> **Fonte**:
________________
Este padrão de consumo predatória e destrutivo foi criado pelo
capitalismo monopolista a fim de criar mercados e com isso facilitar a sua
própria acumulação de capital. Ele nada tem a ver com as
necessidades físicas das pessoas, o seu sentimento de felicidade e
segurança, ou o desenvolvimento das suas capacidades. Tudo isto pode ser
melhor preenchido com um padrão de consumo radicalmente diferente.
Contudo, isso exigiria um sistema social diferente, baseado na
produção para as necessidades do povo, o socialismo.
Impacto sobre o Terceiro Mundo
A atenção mundial é focada nos desenvolvimentos
dramáticos e nos enormes pacotes de salvamento nos países
imperialistas, e na verdade o povo trabalhador daqueles países
imperialistas está destinado a experimentar grande sofrimento. Mas o
maior impacto imediato desta crise será sofrido no Terceiro Mundo. Nos
últimos anos, economistas, colunistas e líderes políticos
propalaram a noção de que as economias do Terceiro Mundo haviam
"desconectado" do mundo desenvolvido, e continuariam a crescer mesmo
quando estas últimas estagnassem.
________________
> **Dados brutos**:
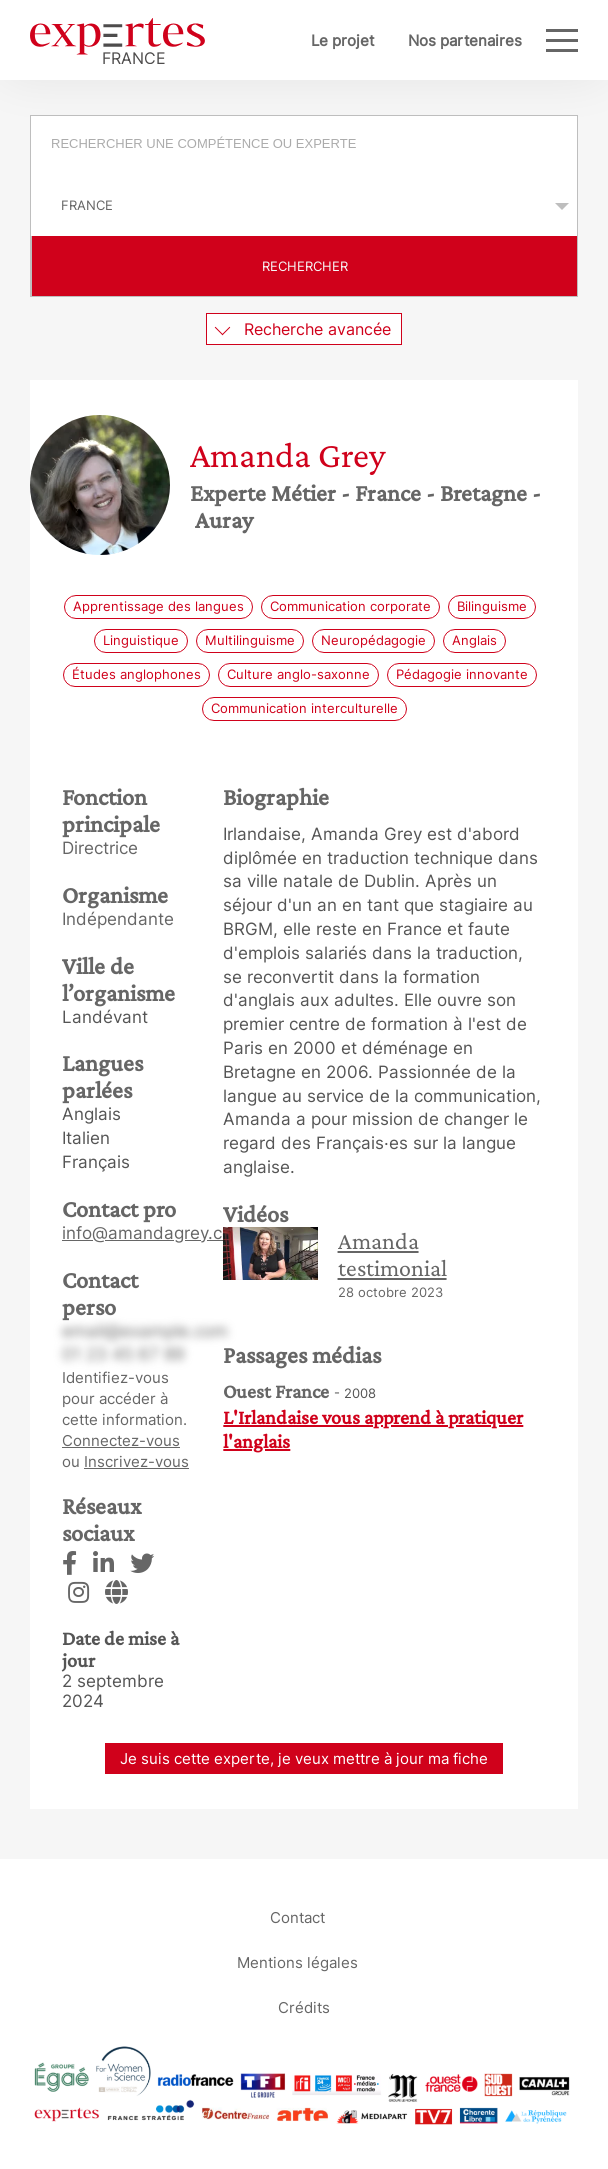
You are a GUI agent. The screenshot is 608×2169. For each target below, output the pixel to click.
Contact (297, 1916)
________________
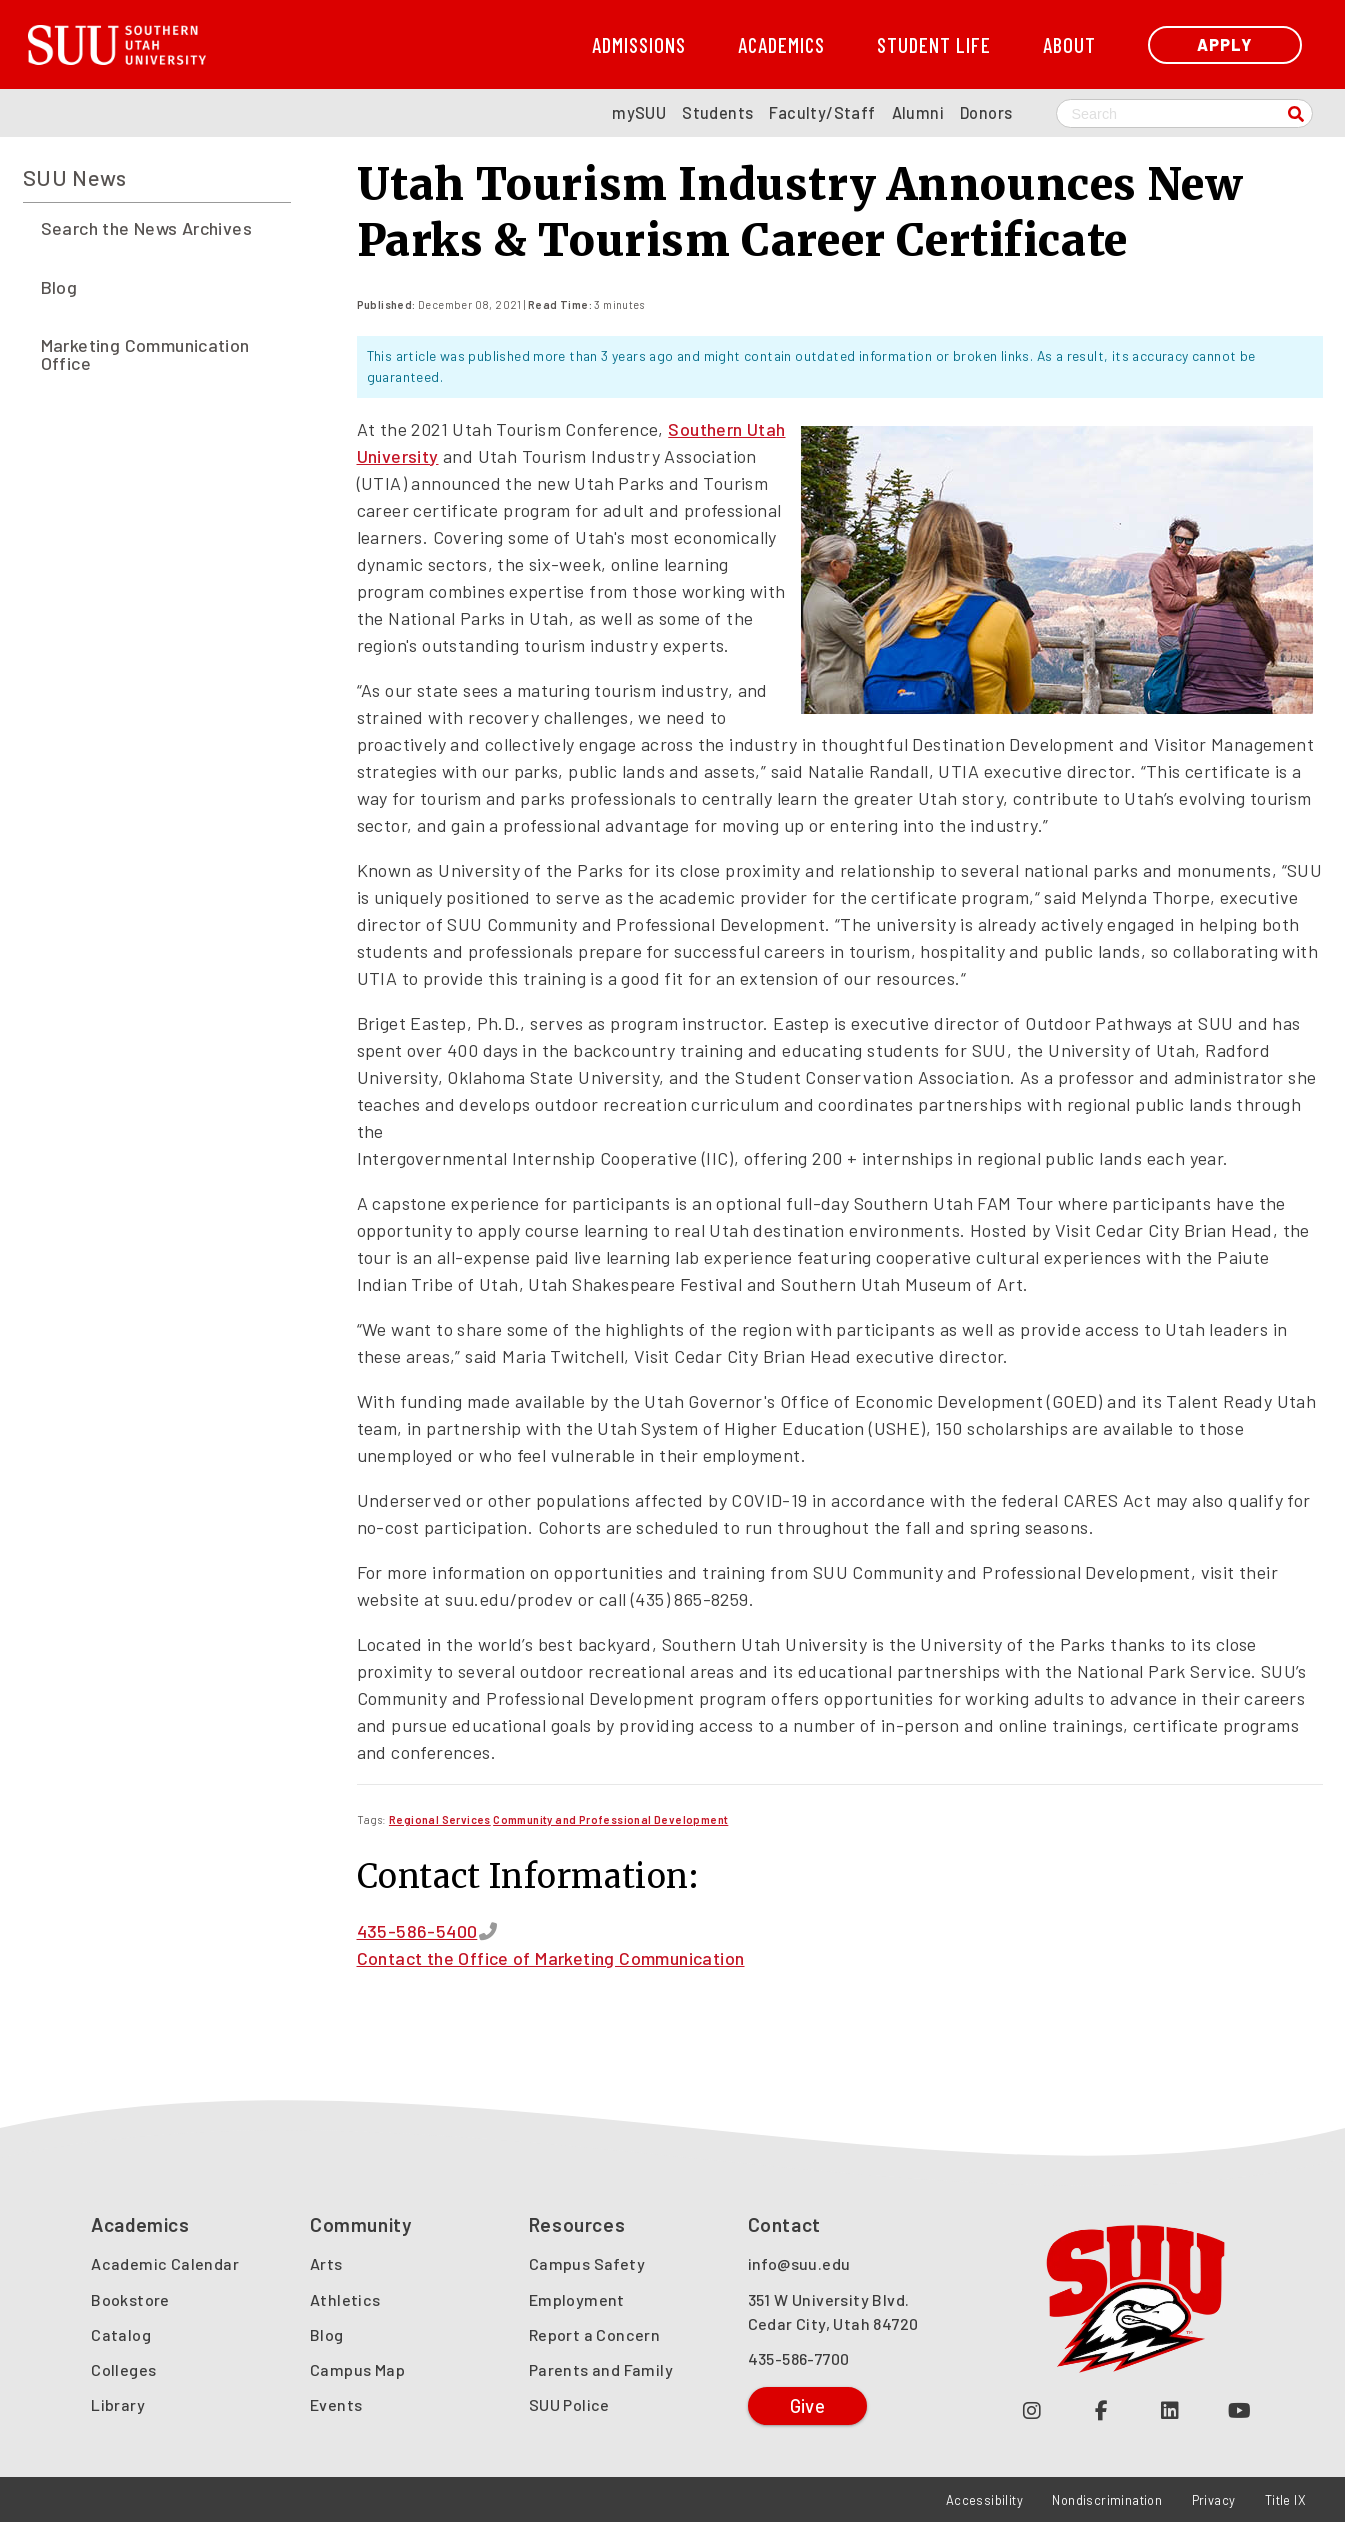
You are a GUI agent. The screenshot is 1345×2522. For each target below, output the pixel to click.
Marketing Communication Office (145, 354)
________________
> **Lista de tarefas**:
(1) Reproduza fielmente o trecho do texto sobre a crise e o Terceiro Mundo que vai de "Este padrão de" até "povo, o socialismo.".
(2) Prossiga com o texto sobre a crise e o Terceiro Mundo a partir do ponto em que ele termina.
Os itens são um material à parte, independente do texto sobre a crise e o Terceiro Mundo.

> **Respostas**:
(1)
Este padrão de consumo predatória e destrutivo foi criado pelo
capitalismo monopolista a fim de criar mercados e com isso facilitar a sua
própria acumulação de capital. Ele nada tem a ver com as
necessidades físicas das pessoas, o seu sentimento de felicidade e
segurança, ou o desenvolvimento das suas capacidades. Tudo isto pode ser
melhor preenchido com um padrão de consumo radicalmente diferente.
Contudo, isso exigiria um sistema social diferente, baseado na
produção para as necessidades do povo, o socialismo.

(2)
[14]
A teoria da desconexão agora foi enterrada. Naqueles países do
Terceiro Mundo que experimentaram um desenvolvimento industrial relativamente
maior, a queda nas exportações, bem como a queda na procura
interna (devida à queda em entradas de capital), estão a levar a
reduções em escala muito grande. Ainda mais: o vasto campesinato
do Terceiro Mundo está a ser devastado por um crash nos preços de
commodities agrícolas (quando a procura se retrai e quando especuladores
abandonam seus investimentos a fim de compensar perdas em outros mercados
financeiros). Tudo isto só pode piorar a fome prolongada de investimento
agrícola e, por sua vez, a crise alimentar mundial.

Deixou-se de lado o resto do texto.